# Where to scuba dive in San Juan Puerto Rico



## coolbluestreak (Jun 27, 2011)

Has anyone been there and done some diving? We're going to PR with my wife's family for a week around x-mas, I really want to go scuba diving while we're there. The research I've done sounds like we need to do beach dives. Wondering what coast is best. We will be on the north side in Isabella. I'd love to hear anyone's suggestions!


----------



## WhackUmStackUm (Jan 31, 2010)

My wife and I recently enjoyed diving in Culebra while we were visiting Puerto Rico. You take the ferry over to Culebra island. Be sure to dive with captain "Taz." 

More info: http://www.diveculebra.com/


----------



## coolbluestreak (Jun 27, 2011)

WhackUmStackUm said:


> Be sure to dive with captain "Taz."
> 
> More info: http://www.diveculebra.com/


Cool, I'll look into it, thanks for the info!


----------



## coolbluestreak (Jun 27, 2011)

Did you guys stay in Culebra, or just go there for diving?
I'm trying to figure out the best way to get there (time vs $$$) but I can't figure out how much the ferry cost and how long it takes.....


----------



## WhackUmStackUm (Jan 31, 2010)

coolbluestreak said:


> Did you guys stay in Culebra, or just go there for diving?
> I'm trying to figure out the best way to get there (time vs $$$) but I can't figure out how much the ferry cost and how long it takes.....

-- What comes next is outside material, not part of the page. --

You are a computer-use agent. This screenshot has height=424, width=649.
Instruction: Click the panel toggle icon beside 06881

We stayed in Culebra but it was nothing fancy. The ferry was around $15 per person each way.


----------



## Buckyt (Oct 1, 2007)

My daughter and her family took the ferry to Culebra in January and the water was so rough they all got sick. Most times the passage is ok. There is also a puddle jumper you can fly on if you want to save some time. They loved it when they got there and made some great pics. Unfortunantly they had to ride the ferry back, but this time they loaded up on dramamine.


----------



## coolbluestreak (Jun 27, 2011)

Thanks for the info guys.
How long is the ferry ride, I would rather pay $60 for us to take the ferry round trip rather than $240 for the puddle jumper?


----------



## flyliner (Oct 13, 2007)

From Isabella drive west towards Base Ramey. Take the last road to the north just before you enter the base and follow it to the beach. We used to call that beach the shacks if I remember right. Did some good beach diving there and there used to be a dive shop right there at that intersection (long time ago)


----------



## WhackUmStackUm (Jan 31, 2010)

coolbluestreak said:


> Thanks for the info guys.
> How long is the ferry ride, I would rather pay $60 for us to take the ferry round trip rather than $240 for the puddle jumper?

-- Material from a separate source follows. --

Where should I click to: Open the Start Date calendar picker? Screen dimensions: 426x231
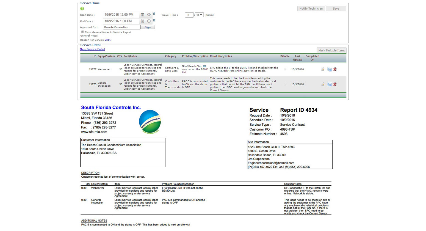(142, 15)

I think the ride was around an hour. The seas were calm during our crossings.


----------



## coolbluestreak (Jun 27, 2011)

Does anyone know if I can call down there with my AT&T cell phone, or is there some added fee's?


----------



## ul412al (Oct 2, 2007)

coolbluestreak said:


> Thanks for the info guys.
> How long is the ferry ride, I would rather pay $60 for us to take the ferry round trip rather than $240 for the puddle jumper?

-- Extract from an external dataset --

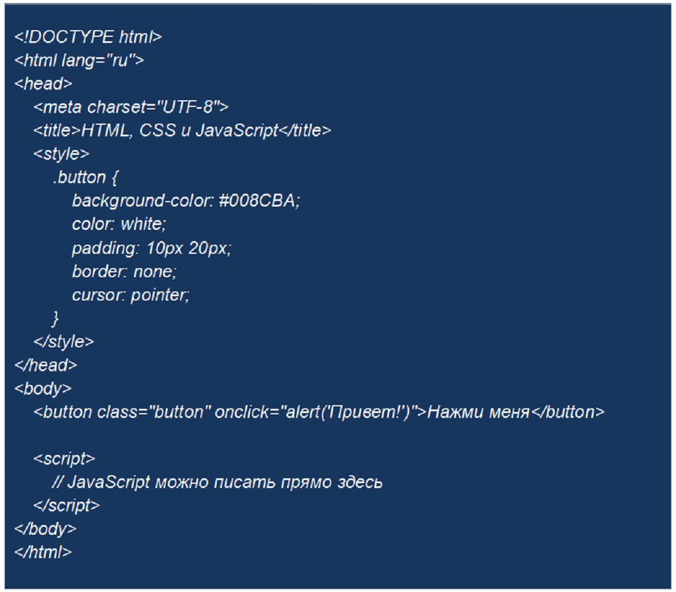
Task: Click the JavaScript comment line
Action: click(217, 482)
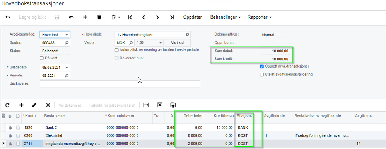Viewport: 386px width, 149px height.
Task: Click the Beskrivelse text field
Action: tap(120, 84)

Your nitrogen levels would enjoy the ferry also


----------



## coolbluestreak (Jun 27, 2011)

ul412al said:


> Your nitrogen levels would enjoy the ferry also


Yeah, good point!


----------



## WhackUmStackUm (Jan 31, 2010)

I've heard there is some cool wall diving off of the main island somewhere. You may want to check that out too.


----------



## coolbluestreak (Jun 27, 2011)

Yeah, I've seen that too and it sounds like fun! I need to call down there before its time to leave for the trip, I can't believe it's so hard to find info about dive charters for PR online.


----------



## coolbluestreak (Jun 27, 2011)

Whackem, I talked to Taz and he seems real cool guy, but i have a question: he said $90 a dive all gear included(not bad I don't think), do I want to take my gear anyways and do some beach dives or are the beach dives not that great? I was thinking we should take our mask/snorkel/fin's/wetsuits just for the fun of it for messing around, but idk what the diving is like there.


----------



## WhackUmStackUm (Jan 31, 2010)

coolbluestreak said:


> Whackem, I talked to Taz and he seems real cool guy, but i have a question: he said $90 a dive all gear included(not bad I don't think), do I want to take my gear anyways and do some beach dives or are the beach dives not that great? I was thinking we should take our mask/snorkel/fin's/wetsuits just for the fun of it for messing around, but idk what the diving is like there.


I usually take my own regulators, fins, gloves, and wetsuit. We did not do any shore diving there.


----------



## coolbluestreak (Jun 27, 2011)

We're going to take our gear also, what's $25 for a extra bag? it cost $24 each for the wrist straps for our computers, I'll take them back and use the money towards the baggage fee.


----------